§ **EXERCISE**
With the pictures left out, set down the line containing "You are a GUI" and each line after it to the end of the material, exactly as written.

§ **DATA RECORDS**
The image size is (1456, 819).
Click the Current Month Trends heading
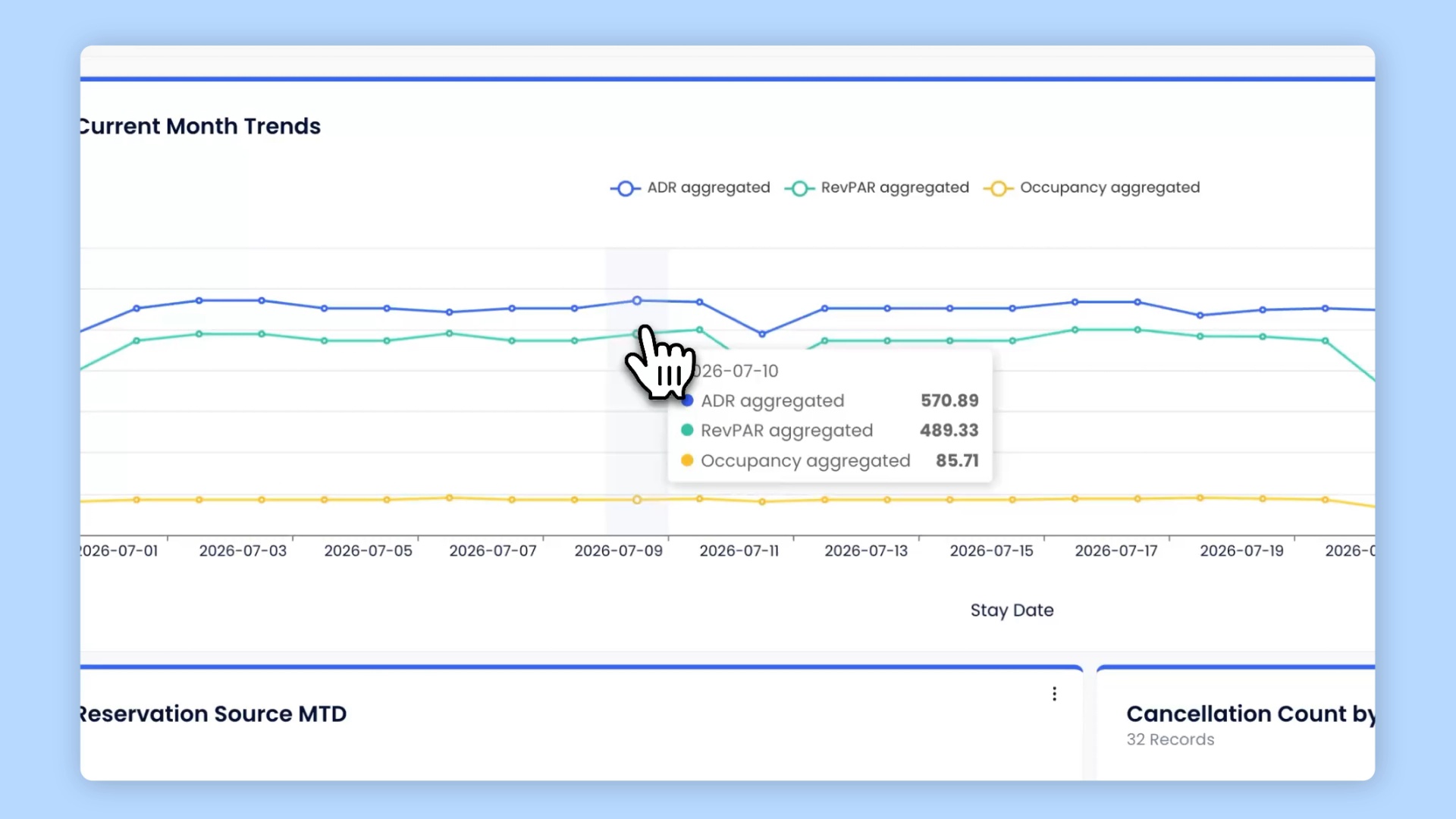point(200,126)
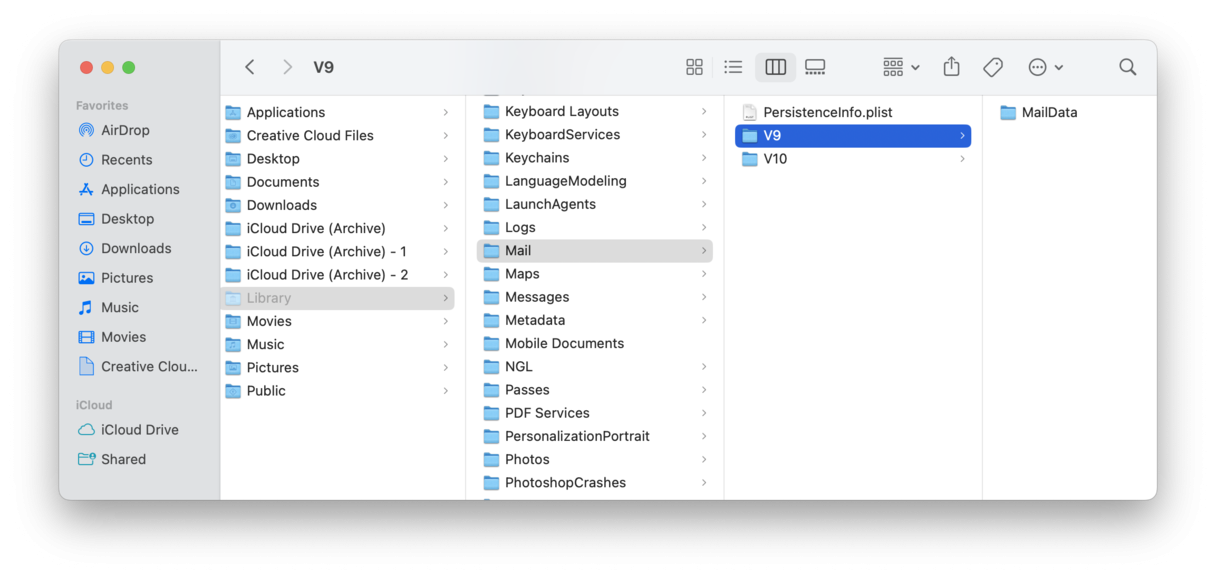Click the forward navigation arrow

[x=287, y=67]
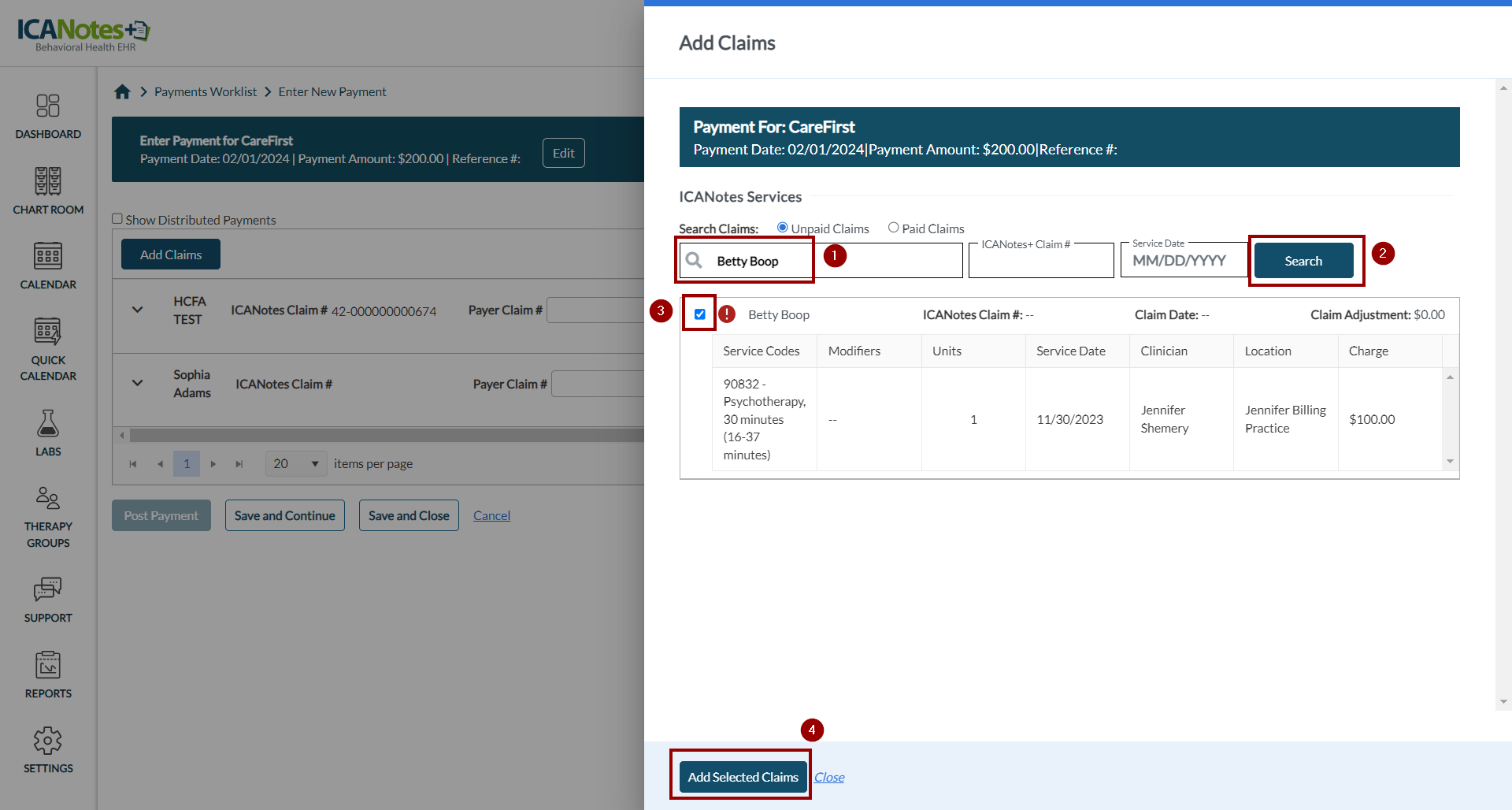Viewport: 1512px width, 810px height.
Task: Open Labs flask icon
Action: pos(48,423)
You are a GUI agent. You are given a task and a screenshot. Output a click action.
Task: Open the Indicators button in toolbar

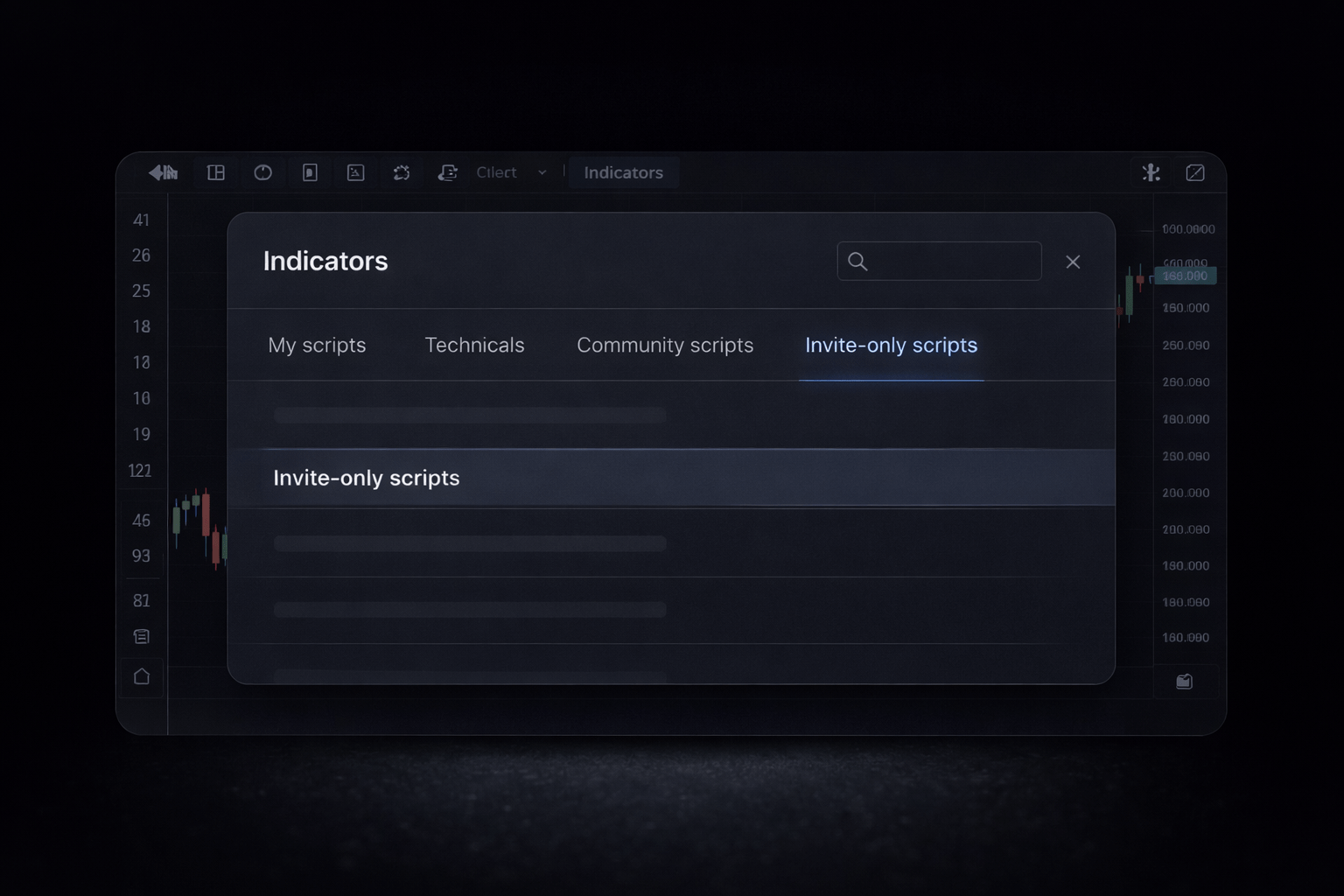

§ **RESULT OF THE TASK**
You are a GUI agent. You are given a task and a screenshot. Output a click action.
Task: Open the Indicators button in toolbar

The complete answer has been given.